As an adjective, supine is used:
- to describe a person’s physical position: it means ‘lying on one’s back, face upwards’. The opposite of supine in this sense is prone, i.e., ‘lying on one’s front, face downwards’. (The adjective prone also has other meanings, viz., ‘sloping downwards’ and ‘having an inclination or tendency (to do something)’).
- to describe a person’s attitude or frame of mind: it means ‘inactive, lacking interest or energy’. A person who takes no action to deal with a situation which requires his attention may be criticised for his supine attitude.

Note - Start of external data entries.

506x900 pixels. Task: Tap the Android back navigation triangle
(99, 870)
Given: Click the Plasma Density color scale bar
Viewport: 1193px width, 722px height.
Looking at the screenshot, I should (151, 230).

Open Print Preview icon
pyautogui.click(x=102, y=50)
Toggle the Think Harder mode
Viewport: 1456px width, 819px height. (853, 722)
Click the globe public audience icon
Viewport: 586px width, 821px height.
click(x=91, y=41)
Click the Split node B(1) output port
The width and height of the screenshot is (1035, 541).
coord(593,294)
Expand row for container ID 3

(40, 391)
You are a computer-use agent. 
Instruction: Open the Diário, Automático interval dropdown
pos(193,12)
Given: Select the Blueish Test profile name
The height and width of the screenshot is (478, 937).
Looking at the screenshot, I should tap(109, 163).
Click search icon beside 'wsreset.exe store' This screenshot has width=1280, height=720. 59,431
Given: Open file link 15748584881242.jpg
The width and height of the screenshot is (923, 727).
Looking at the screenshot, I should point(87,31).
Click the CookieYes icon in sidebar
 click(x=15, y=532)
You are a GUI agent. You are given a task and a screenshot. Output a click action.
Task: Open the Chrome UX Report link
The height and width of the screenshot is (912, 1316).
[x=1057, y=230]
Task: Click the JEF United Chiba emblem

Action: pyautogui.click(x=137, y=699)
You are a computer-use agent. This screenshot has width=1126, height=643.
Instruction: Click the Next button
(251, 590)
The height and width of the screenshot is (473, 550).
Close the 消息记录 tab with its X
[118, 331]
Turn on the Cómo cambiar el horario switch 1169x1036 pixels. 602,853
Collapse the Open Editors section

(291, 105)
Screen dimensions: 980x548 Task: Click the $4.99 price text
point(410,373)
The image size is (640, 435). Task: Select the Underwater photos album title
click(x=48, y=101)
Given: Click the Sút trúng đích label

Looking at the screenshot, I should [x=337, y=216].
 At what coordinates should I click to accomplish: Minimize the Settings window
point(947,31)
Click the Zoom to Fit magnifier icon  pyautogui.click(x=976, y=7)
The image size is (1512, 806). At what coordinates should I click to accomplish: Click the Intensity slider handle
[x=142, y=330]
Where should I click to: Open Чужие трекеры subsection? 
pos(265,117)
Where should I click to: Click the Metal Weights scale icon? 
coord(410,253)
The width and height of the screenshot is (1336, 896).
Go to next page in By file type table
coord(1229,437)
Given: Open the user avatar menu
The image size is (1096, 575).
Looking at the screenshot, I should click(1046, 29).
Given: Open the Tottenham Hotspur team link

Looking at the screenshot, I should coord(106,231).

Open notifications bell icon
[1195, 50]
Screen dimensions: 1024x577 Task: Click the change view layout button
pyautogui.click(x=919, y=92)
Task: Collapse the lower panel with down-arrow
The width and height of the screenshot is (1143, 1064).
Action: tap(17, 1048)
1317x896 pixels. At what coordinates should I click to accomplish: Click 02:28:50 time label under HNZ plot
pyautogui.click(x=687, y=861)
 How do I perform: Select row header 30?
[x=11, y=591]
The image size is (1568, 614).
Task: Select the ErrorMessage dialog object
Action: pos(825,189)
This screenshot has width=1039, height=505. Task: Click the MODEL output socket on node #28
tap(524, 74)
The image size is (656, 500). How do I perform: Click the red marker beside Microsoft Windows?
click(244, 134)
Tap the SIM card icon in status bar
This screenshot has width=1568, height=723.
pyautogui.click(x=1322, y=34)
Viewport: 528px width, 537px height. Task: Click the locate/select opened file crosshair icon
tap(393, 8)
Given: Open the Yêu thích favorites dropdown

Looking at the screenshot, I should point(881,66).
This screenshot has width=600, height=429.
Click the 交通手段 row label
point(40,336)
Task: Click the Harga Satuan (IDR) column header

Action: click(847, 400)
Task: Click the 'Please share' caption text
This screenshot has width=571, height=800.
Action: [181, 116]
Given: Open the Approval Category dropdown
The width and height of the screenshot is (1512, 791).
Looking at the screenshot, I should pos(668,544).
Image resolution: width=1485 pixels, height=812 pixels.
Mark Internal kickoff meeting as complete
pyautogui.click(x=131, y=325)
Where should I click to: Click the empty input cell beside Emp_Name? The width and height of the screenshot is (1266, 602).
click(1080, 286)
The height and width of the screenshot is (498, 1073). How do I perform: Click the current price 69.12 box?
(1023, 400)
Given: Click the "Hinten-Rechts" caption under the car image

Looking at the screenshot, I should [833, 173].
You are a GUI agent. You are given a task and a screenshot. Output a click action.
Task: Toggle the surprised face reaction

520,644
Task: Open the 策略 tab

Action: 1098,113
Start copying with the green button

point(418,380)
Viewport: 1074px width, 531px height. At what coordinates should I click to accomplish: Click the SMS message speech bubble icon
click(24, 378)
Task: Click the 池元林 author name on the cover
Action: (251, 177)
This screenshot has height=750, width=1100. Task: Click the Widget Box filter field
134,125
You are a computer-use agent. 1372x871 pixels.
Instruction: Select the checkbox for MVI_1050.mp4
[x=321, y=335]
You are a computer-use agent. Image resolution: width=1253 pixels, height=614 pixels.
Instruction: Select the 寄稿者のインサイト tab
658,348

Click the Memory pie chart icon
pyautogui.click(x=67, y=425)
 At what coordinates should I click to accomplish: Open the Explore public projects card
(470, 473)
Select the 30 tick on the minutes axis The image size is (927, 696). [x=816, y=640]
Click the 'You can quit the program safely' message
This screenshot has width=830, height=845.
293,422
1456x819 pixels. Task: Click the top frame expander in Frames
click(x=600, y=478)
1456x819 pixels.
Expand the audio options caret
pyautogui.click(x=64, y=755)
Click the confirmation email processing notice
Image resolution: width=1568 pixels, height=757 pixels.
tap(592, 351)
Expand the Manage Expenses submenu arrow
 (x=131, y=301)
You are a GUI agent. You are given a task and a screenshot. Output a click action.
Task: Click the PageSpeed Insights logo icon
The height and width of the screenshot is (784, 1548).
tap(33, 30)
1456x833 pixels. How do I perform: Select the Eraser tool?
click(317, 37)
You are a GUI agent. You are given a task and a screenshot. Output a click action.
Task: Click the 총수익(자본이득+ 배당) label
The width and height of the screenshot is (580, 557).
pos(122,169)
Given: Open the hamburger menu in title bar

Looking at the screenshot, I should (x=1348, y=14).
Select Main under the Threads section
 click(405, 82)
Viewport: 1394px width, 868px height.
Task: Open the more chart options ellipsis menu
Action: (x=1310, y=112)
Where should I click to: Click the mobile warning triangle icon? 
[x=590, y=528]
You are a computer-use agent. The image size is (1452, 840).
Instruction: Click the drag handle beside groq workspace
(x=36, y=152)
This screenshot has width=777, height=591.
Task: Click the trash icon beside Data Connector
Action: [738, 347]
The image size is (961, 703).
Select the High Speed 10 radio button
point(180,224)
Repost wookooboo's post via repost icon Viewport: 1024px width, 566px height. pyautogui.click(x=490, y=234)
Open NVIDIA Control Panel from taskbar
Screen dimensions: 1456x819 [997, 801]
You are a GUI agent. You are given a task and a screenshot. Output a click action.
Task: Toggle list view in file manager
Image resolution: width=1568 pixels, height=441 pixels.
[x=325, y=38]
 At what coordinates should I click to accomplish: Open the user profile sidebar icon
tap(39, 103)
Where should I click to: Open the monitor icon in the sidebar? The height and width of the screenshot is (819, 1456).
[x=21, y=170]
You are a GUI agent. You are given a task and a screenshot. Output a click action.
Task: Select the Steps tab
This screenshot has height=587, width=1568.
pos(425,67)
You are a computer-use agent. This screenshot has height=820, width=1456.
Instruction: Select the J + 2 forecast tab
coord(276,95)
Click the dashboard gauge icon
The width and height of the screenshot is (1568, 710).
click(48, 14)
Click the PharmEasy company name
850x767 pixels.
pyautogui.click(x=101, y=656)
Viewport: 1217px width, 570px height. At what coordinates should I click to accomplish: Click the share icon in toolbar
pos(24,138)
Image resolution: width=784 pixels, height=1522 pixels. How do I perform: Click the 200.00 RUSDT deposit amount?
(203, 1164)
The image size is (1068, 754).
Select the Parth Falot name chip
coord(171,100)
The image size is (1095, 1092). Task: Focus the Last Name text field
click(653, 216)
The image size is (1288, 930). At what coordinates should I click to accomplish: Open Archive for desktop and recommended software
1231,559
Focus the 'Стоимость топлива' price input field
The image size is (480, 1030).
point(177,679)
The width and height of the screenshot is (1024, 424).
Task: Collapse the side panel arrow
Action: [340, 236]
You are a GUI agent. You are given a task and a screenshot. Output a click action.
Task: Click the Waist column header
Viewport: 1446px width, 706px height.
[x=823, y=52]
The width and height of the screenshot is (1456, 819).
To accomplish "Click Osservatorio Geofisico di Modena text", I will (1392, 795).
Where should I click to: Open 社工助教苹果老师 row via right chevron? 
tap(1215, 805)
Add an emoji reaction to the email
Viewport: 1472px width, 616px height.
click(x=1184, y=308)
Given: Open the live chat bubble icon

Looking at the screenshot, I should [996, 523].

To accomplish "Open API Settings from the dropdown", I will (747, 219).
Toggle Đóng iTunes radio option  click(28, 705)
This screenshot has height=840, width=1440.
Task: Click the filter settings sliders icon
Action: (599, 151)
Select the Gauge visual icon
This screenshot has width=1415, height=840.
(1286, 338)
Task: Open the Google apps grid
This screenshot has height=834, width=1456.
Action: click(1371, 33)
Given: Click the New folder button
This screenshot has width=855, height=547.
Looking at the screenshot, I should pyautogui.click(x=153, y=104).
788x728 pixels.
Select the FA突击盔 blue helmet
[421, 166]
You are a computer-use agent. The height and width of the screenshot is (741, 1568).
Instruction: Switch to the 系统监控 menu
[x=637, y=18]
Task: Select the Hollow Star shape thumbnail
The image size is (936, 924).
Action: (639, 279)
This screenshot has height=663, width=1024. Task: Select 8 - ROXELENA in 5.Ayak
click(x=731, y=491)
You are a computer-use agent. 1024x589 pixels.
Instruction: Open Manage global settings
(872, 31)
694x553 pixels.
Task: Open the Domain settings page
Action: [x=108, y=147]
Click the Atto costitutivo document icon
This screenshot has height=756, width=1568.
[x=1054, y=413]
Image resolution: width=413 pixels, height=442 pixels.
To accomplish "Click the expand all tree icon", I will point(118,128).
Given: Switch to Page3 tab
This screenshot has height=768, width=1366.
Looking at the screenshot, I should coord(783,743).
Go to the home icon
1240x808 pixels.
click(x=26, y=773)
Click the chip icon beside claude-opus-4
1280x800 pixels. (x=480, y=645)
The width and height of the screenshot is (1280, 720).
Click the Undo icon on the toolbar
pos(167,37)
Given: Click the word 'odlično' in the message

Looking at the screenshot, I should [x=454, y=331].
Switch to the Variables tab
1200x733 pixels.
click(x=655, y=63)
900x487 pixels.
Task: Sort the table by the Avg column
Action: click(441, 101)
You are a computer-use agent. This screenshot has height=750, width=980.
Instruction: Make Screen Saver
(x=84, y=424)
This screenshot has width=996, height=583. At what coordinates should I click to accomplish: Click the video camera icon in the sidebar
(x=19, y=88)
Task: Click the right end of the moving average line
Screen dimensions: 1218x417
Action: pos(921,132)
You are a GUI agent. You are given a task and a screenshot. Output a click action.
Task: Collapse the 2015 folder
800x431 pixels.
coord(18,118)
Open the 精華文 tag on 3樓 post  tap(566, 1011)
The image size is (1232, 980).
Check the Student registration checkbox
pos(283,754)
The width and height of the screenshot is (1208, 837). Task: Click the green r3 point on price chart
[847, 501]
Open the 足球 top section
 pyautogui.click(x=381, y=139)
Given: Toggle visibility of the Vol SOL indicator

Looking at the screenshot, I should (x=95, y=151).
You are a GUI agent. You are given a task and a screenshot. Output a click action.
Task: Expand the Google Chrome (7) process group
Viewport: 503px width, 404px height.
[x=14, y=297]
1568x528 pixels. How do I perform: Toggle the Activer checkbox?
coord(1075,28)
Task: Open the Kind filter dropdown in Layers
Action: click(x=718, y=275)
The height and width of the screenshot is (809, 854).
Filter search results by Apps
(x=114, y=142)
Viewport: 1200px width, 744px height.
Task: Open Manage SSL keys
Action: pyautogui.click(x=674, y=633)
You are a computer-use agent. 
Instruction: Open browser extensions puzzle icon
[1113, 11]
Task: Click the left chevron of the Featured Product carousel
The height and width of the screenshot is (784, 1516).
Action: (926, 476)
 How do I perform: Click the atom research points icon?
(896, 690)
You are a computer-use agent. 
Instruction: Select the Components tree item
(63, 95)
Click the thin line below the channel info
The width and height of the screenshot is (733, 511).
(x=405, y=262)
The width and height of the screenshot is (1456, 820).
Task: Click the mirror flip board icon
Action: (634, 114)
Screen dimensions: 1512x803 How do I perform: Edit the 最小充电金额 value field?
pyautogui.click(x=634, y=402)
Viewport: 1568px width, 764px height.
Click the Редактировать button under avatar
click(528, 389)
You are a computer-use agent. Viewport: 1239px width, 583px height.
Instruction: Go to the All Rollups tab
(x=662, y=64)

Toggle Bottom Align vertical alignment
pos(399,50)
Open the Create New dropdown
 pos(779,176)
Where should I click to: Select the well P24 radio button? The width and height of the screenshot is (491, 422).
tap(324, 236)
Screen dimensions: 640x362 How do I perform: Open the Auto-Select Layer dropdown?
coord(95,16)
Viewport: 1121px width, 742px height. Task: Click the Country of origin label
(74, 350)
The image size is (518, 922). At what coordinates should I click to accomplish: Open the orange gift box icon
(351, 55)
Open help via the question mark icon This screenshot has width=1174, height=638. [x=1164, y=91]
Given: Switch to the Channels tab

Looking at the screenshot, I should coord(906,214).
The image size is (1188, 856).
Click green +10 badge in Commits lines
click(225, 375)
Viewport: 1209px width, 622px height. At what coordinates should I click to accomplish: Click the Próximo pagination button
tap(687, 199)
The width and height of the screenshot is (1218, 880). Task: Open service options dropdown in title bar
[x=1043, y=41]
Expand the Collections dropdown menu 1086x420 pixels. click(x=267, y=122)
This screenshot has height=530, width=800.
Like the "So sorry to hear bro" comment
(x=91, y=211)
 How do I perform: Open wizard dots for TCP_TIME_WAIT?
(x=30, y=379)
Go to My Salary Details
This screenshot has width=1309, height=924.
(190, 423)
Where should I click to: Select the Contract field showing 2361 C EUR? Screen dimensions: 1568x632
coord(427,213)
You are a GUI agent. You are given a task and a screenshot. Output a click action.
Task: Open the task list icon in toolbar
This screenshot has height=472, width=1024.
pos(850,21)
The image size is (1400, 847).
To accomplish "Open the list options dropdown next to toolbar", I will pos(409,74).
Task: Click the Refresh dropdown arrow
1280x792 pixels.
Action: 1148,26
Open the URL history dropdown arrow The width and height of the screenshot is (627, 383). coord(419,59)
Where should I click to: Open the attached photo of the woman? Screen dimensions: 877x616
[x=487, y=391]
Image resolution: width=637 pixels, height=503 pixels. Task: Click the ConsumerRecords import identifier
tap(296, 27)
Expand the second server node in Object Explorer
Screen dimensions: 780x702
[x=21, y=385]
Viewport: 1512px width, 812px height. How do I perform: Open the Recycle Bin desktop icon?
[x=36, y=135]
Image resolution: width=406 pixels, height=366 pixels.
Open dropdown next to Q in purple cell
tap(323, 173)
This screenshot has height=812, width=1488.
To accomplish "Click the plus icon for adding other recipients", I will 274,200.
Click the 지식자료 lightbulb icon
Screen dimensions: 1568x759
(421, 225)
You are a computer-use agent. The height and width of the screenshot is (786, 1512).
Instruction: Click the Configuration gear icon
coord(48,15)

- Readers of AWE are most likely to meet with the word supine in the context of the Latin language, the supine being one of the four principal parts of the Latin verb, i.e., the parts of the verb one needs to know in order to conjugate the verb and derive all its inflectional forms. However, the supine is also found in a number of modern European languages, such as Swedish, Rumanian, Estonian, Lithuanian, and Slovenian; and in English grammar the word has sometimes been applied - though it rarely is nowadays - to the full form of the infinitive, i.e., the form with ‘to’, when this is used as if it were a noun, as in ‘To win would be a dream come true’, ‘To respect the law is the duty of every citizen’, and ‘If all the year were playing holidays,/To sport would be as tedious as to work’ (Shakespeare, Henry IV Part I, Act I, Scene 2, lines 226-227).
Etymological note:: The English adjective supine comes from the Latin supinus, ‘bent backwards’, ‘thrown backwards’, ‘on the back’ and, figuratively, ‘inactive, indolent’. The noun supine, used in grammatical contexts, was verbum supinum (i.e., ‘supine word’) in Latin, though why this expression was used is obscure.